Monday, April 06, 2009

Sachs says that Geithner plan is just a giveaway.

Jeffrey Sachs today wrote an opinion piece which thoroughly trashed the Geithner plan. Despite its stated intentions, the Geithner plan, according to Sachs, will allow institutions to unload all of their worthless (market price = $0) toxic assets at full price (full price = "more fictitious than Harry Potter") courtesy of the US taxpayer. In other words, the "rescue plan" amounts to nothing more than a direct transfer of funds from the American taxpayer to the banks that caused the mess we're in. Dr. Sachs demonstrates this using a hypothetical example involving Citibank and $1M in worthless toxic--er, legacy--assets.

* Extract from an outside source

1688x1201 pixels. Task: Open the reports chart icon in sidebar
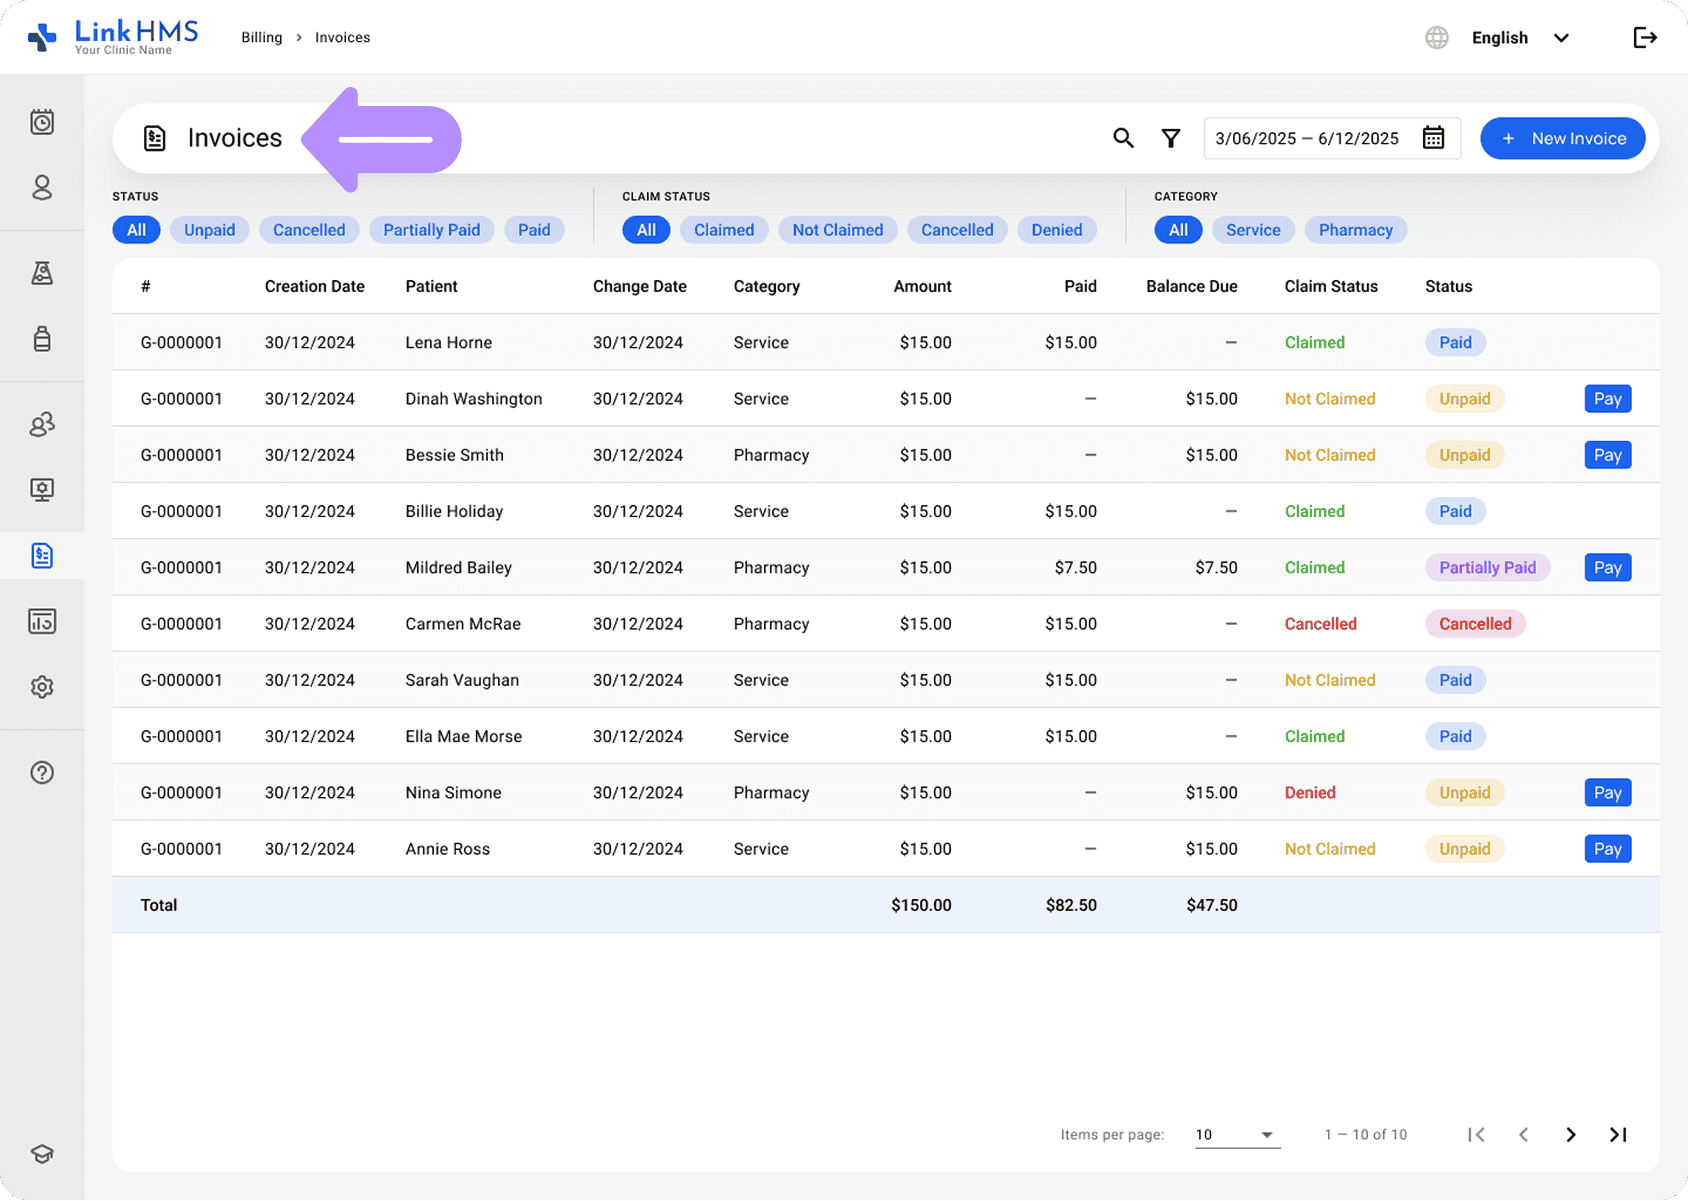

Here's how. Consider a toxic asset held by Citibank with a face value of $1 million, but with zero probability of any payout and therefore with a zero market value. An outside bidder would not pay anything for such an asset. All of the previous articles consider the case of true outside bidders.

Suppose, however, that Citibank itself sets up a Citibank Public-Private Investment Fund (CPPIF) under the Geithner-Summers plan. The CPPIF will bid the full face value of $1 million for the worthless asset, because it can borrow $850K from the FDIC, and get $75K from the Treasury, to make the purchase! Citibank will only have to put in $75K of the total.

Citibank thereby receives $1 million for the worthless asset, while the CPPIF ends up with an utterly worthless asset against $850K in debt to the FDIC. The CPPIF therefore quietly declares bankruptcy, while Citibank walks away with a cool $1 million. Citibank's net profit on the transaction is $925K (remember that the bank invested $75K in the CPPIF) and the taxpayers lose $925K. Since the total of toxic assets in the banking system exceeds $1 trillion, and perhaps reaches $2-3 trillion, the amount of potential rip-off in the Geithner-Summers plan is unconscionably large.


I'm not sure whether I'm more consumed with anger or despair over this. If Sachs is right about this, that plan cannot be allowed to go forward. And it's not like there isn't a better (or at least radically different) plan out there. Sachs brings that up too in his piece.

Obama: Please start listening to Sachs, Krugman, Stiglitz, etal!